Exercise task ▸ Set out the listing below as a numbered list, one item per line with blank lines left out. Omit the pictures.

Exercise input ▸
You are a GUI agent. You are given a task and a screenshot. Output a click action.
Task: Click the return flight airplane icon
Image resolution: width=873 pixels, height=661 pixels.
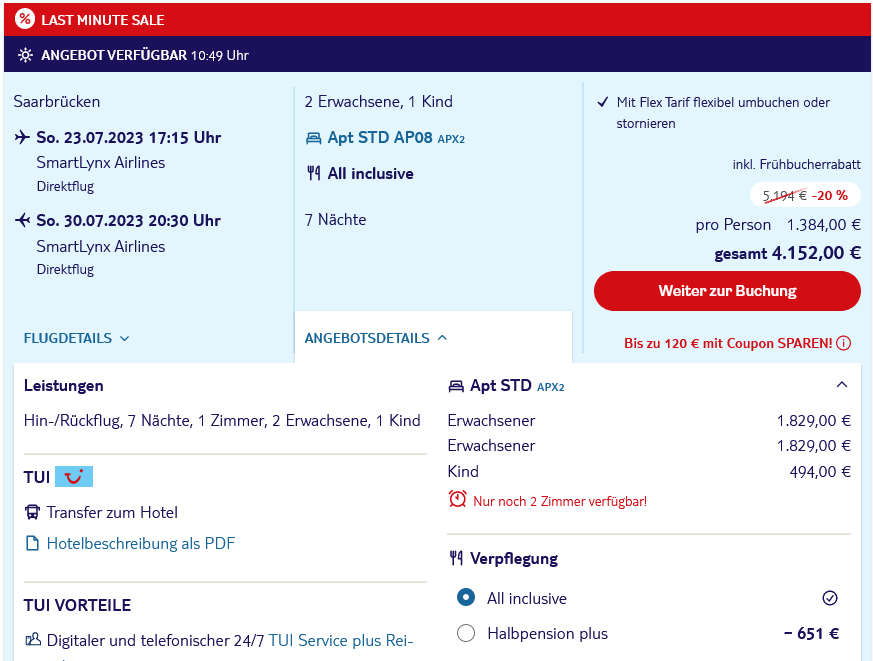click(x=23, y=220)
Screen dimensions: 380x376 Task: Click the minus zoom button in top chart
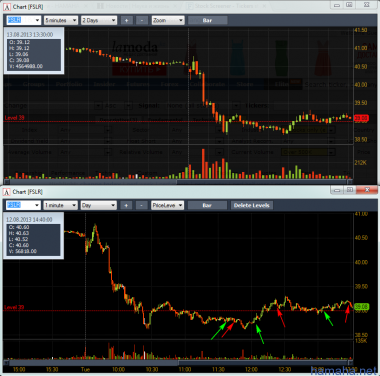click(x=142, y=20)
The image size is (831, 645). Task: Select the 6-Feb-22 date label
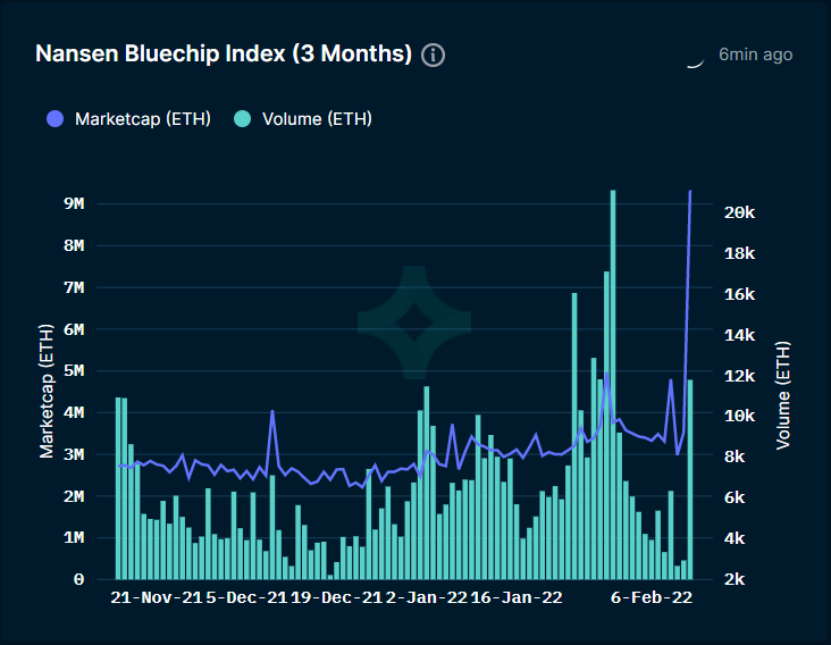(x=652, y=598)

The answer ▸
1. You are a GUI agent. You are given a task and a screenshot. Output a click action.
2. Task: Click the return flight airplane icon
3. Image resolution: width=873 pixels, height=661 pixels.
4. click(x=23, y=220)
5. Screen dimensions: 380x376 Task: Click the minus zoom button in top chart
6. click(x=142, y=20)
7. The image size is (831, 645). Task: Select the 6-Feb-22 date label
8. (x=652, y=598)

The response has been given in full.